→ Written task
Which lines of the data below contain the string "resolution"? Show each one in full.

[Raw records]
=-=-=-=-=
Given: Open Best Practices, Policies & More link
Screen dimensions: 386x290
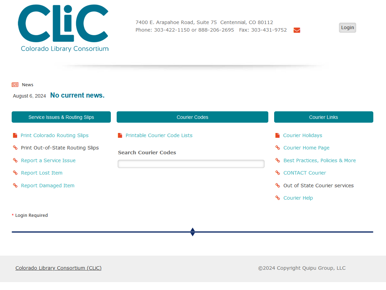Looking at the screenshot, I should click(319, 160).
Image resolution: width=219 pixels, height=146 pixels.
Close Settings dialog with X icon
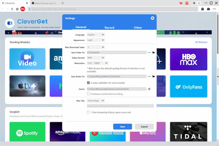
=-=-=-=-=
→ Solution to this exercise
Image resolution: width=219 pixels, height=146 pixels.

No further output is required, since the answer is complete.